= Tennessee Valley Museum of Art =

Art museum in Tuscumbia, Alabama, U.S.

The Tennessee Valley Museum of Art, formerly known as the Tennessee Valley Art Center, is an art museum located at 511 N Water St in Tuscumbia, Alabama. It is also the headquarters of the Tennessee Valley Art Association.

==History==
Coordinated planning to establish the Tennessee Valley Museum of Art (TVMA) began in 1963 when the Art Clubs of Tri-Cities began spearheading meetings with other partners to formally discuss the matter. The Tennessee Valley Art Association (TVAA) was organized in 1963 to pursue this goal under the leadership of Dr. L. E. Fraser. While meeting of the TVAA began in 1963, it was not formally incorporated until 1964. In 1970, under the leadership of Mrs. J. A. Knight, the TVAA signed an agreement with Tuscumbia's mayor, William Gardiner, to build an art mussuem on the North Common in Tuscumbia with a 99-year lease and perpetual renewal rights. A campaign to raise funds to build the museum was launched at the same time.

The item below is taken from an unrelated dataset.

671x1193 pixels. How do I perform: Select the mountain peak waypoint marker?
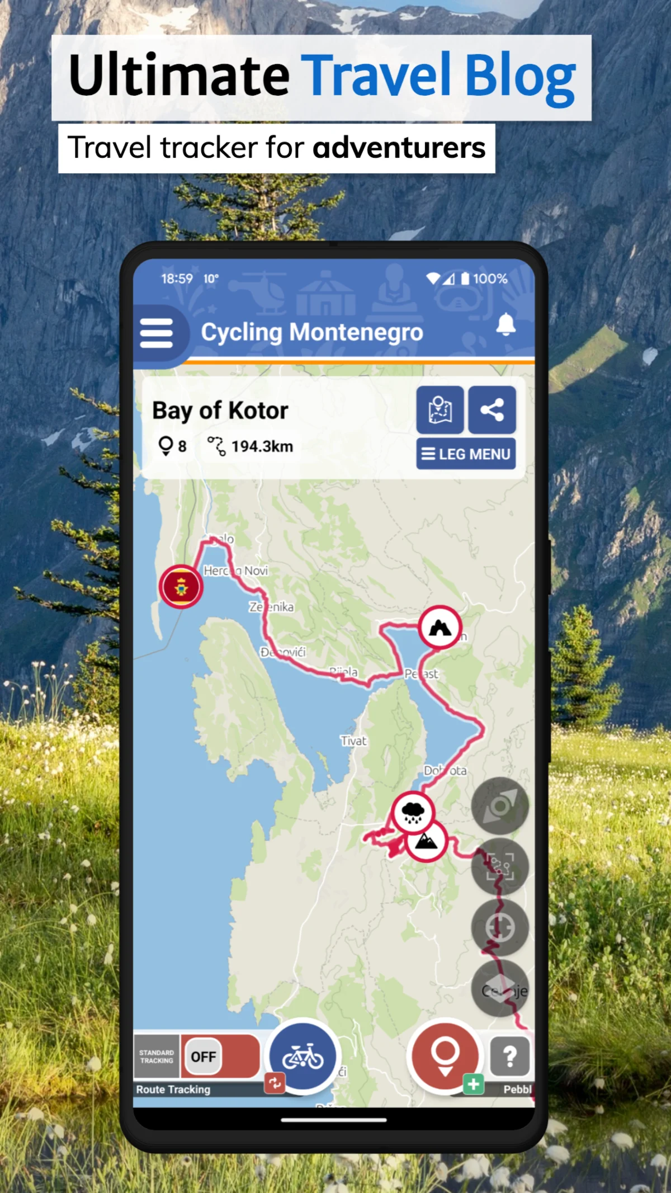[426, 841]
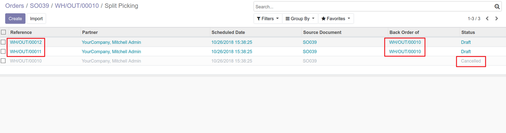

Architect Howard A. Griffith Jr. designed the museum, and the ground breaking for construction of the TVMA began on July 6, 1972. Local artist Ethel Davis is credited as providing an instrumental leadership role in establishing the TVMA. She died on November 1, 1968, before the museum was completed in 1973. An opening ceremony was held in March 1973 with the museum opening as the Tennessee Valley Art Center. It was later renamed the Tennessee Valley Museum of Art in 2009. Artist Dupree Fuller painted a portrait of Davis which was unveiled at the TVMA in 1974. In 2019 the TVMA had a special exhibition dedicated to Davis and her artwork.

The museum's permanent collection includes the Martin Petroglyph which was carved by Native Americans between 600 and 1,000 years ago. It was donated to the museum in 1990.